For my third question, I’d like to ask you to elaborate on the effects of the general public (and the Jewish public in particular) taking this debate seriously. My question: what, if any, political positions and attitudes, or political uses of formative myths, are harder to accept after exposure to this debate and the research that informs it? And is there really a way to engage in this subject in a completely non-political way?
I’d like to thank you once again for the book and for doing this exchange,
For those who take the scholarship seriously, there is (possibly) bad news and there is good news.

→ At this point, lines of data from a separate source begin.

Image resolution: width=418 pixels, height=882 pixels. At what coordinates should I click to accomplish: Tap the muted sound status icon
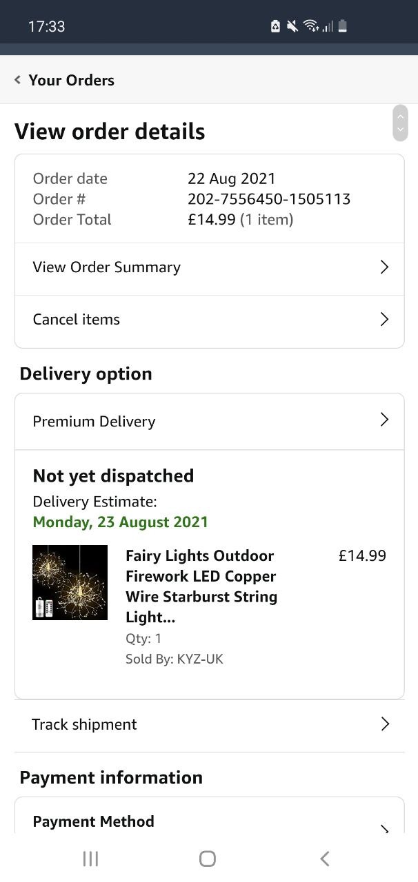click(x=292, y=26)
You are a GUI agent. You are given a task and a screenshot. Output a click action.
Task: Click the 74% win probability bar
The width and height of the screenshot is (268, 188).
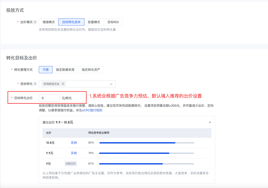[x=147, y=153]
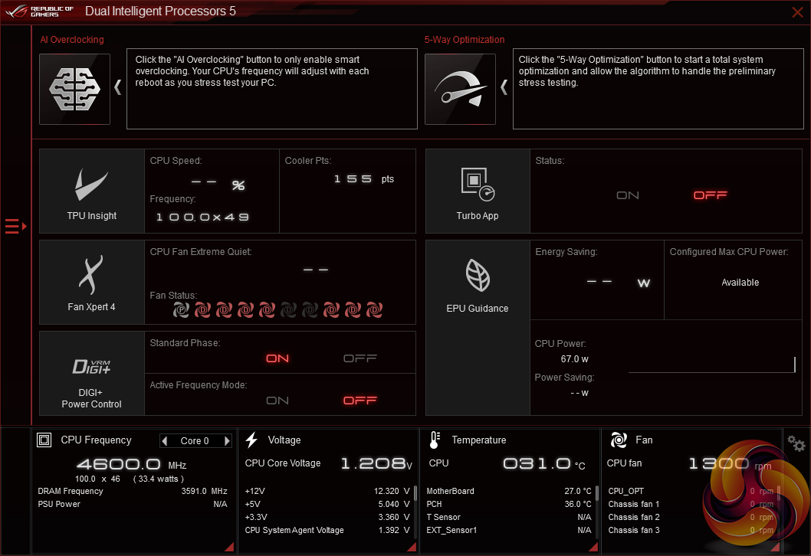Select previous core with left arrow
Viewport: 811px width, 556px height.
(165, 441)

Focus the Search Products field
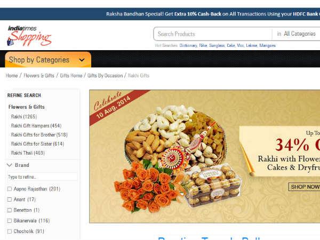213,34
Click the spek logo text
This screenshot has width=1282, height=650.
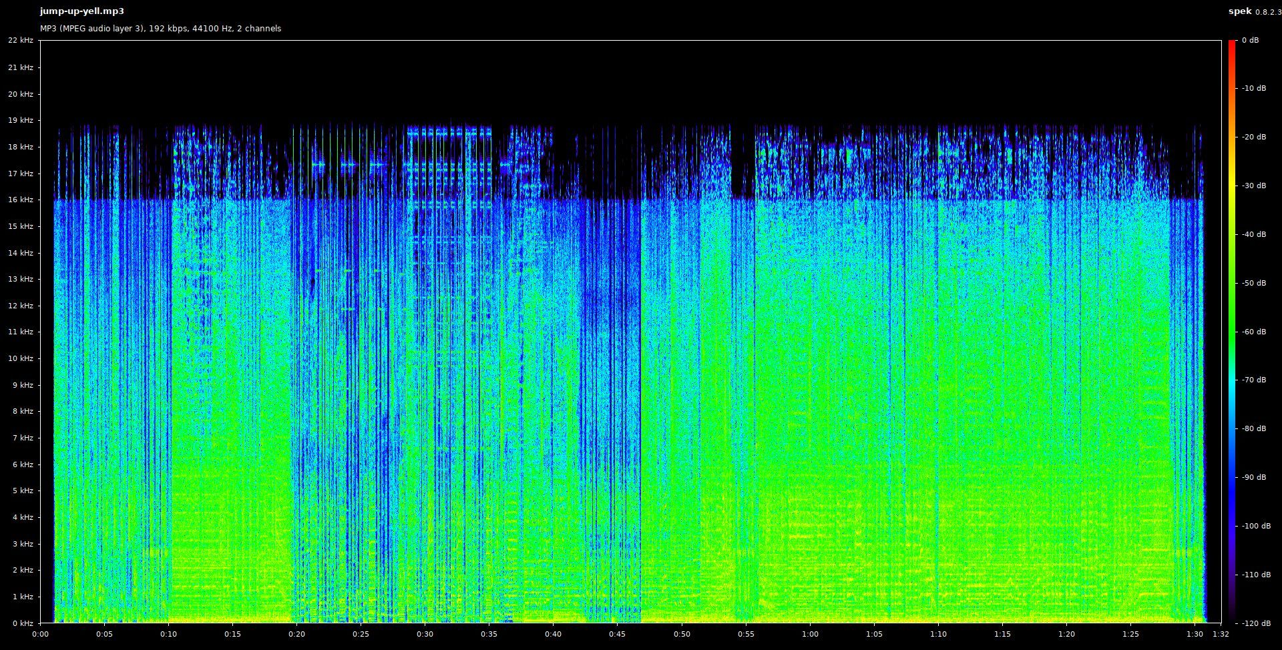pyautogui.click(x=1240, y=11)
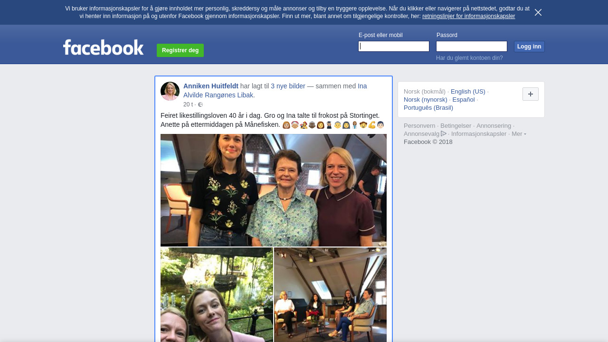Click the public globe icon on post

(x=200, y=105)
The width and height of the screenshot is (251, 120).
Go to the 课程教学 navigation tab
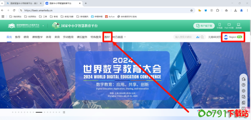[37, 37]
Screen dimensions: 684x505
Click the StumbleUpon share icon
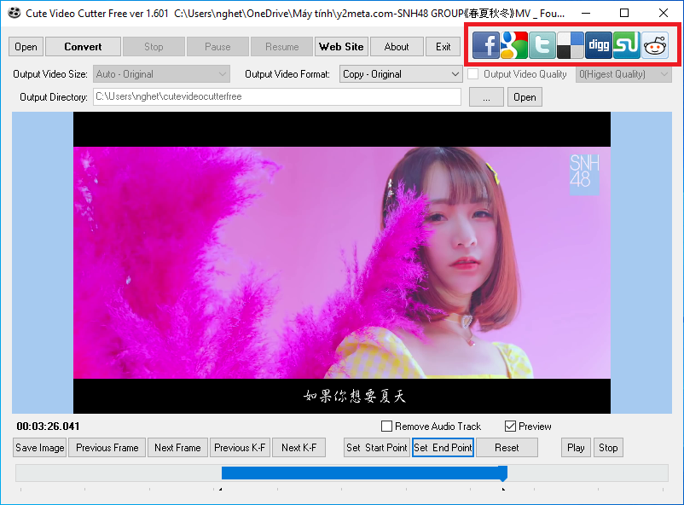click(x=626, y=44)
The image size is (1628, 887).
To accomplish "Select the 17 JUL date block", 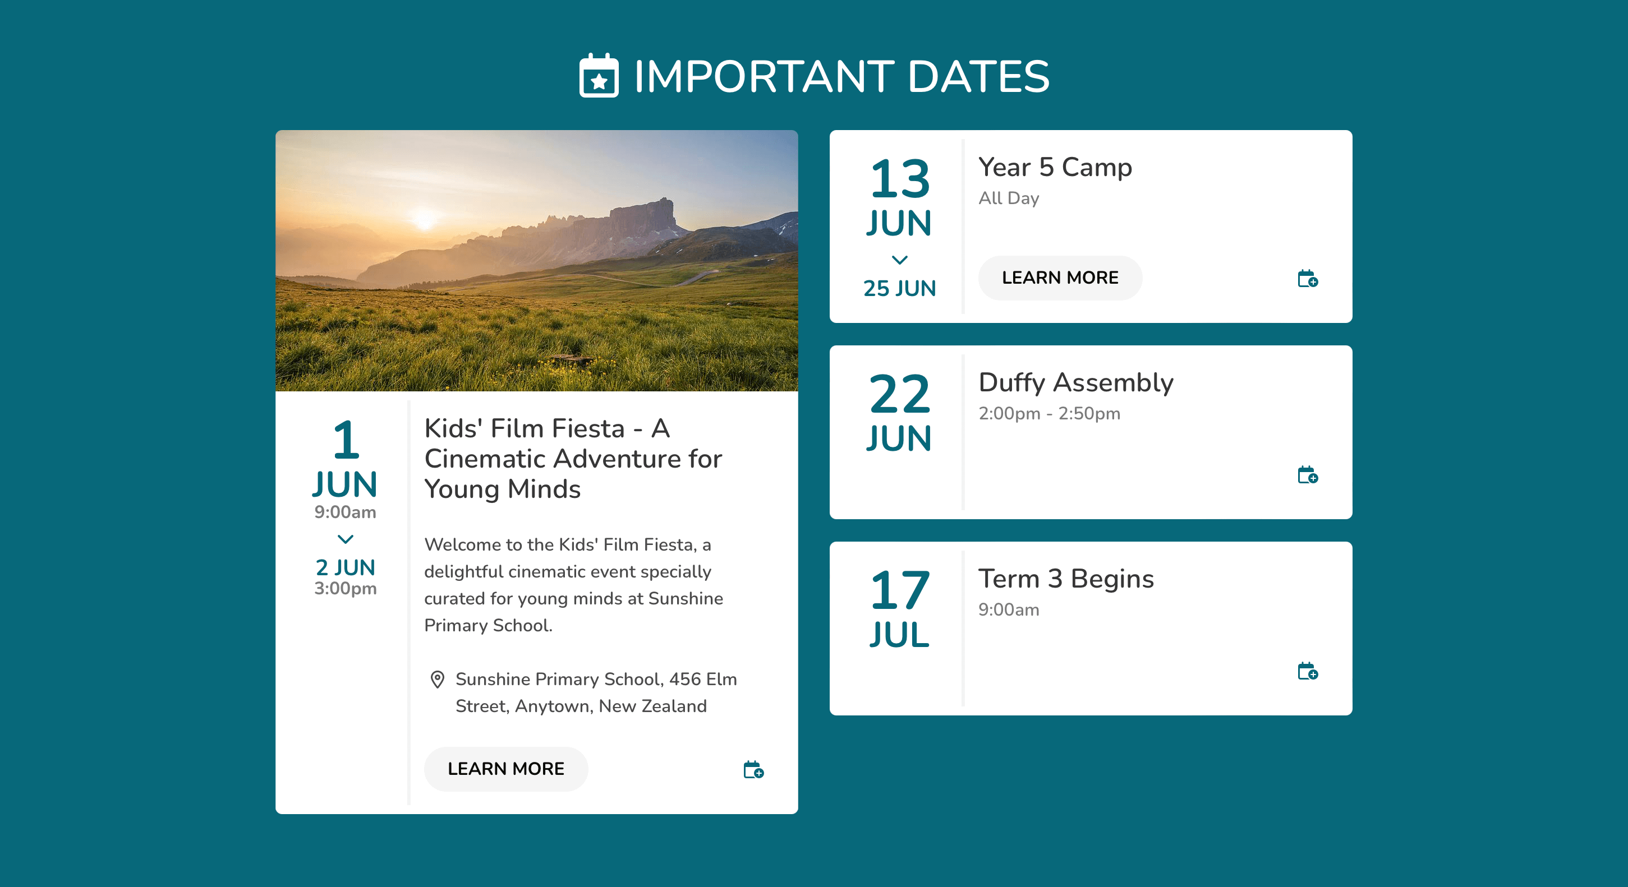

First the bad news, or at least the confusing news. Scholarship cannot resolve the debate over the origin of the Jews, and what it has learned, in my view, is helpful to neither the right or the left of the political or religious spectrum. It challenges the classic Zionist narrative of continuity between the biblical age and the present, but it also challenges the anti-Zionist views of people like Shlomo Sand who believe that Jewish nationhood is a modern (and destructive) invention. If approached in an honest and clear-eyed way, the scholarship in this case just doesn’t cooperate with people’s political agendas.
This isn’t to suggest that scholarship can never address political questions. I am speaking only about the scholarship of Jewish origin. From a scholarly perspective, the beginning of the Jewish story is a kind of blank slate. We just don’t know for certain how the Jews originated–we can only speculate–and that gap has been filled in by people’s biases and political agenda. Since people’s efforts to answer the question have done a lot of damage along the way, fuelling antisemitism and political conflict, it is in my view better to simply acknowledge that the question is one that scholarship can never resolve. Especially for a scholar, it is really hard to admit that there are questions beyond one’s reach, but this is one of those cases.
In case you are curious about my own politics and how it shaped this book, I can offer the following. I’d like to think that I did not allow politics to color my own view of the scholarship. I tried to be as open minded and even handed as I could in the treatment of others’ research, taking seriously views I disagreed with myself and always trying to look at both sides of the various debates that the issue has provoked. But I can’t kid myself; the scholarship of Jewish origin has always been colored by politics, and I’d be foolish to think my own account was exempt from that.
For me, what the scholarship suggests politically is the need to be humble and self-reflective in one’s treatment of others and their origin stories. I am proudly Jewish myself and strongly identify with the people of Israel. What I learn from the history of scholarship is that I do not understand as much about my origins as I thought I did, and that has implications for how I think about others and how they understand their origins. I suppose that conclusion supports a politics of modesty, empathy and reconciliation.
But the fact that scholars bring political views to their scholarship does not negate the value of scholarship as a collective enterprise. The scholar is one who undertakes the struggle to apprehend the truth of things from within the limits of human perception and judgement. We shouldn’t be surprised, therefore, if scholarship mirrors the political commitments of the scholars who produce it. But human beings haven’t found a better way to step outside their own parochial political views, or a better way to see beyond the limits of their own self interest, and so, even as I admit that the scholarship of Jewish origin has been led astray by the politics, I still fully embrace scholarship itself as the best way for human beings to apprehend the truth of things.
I’ve enjoyed our exchange very much, Shmuel, and wish you the best in your own quest for understanding.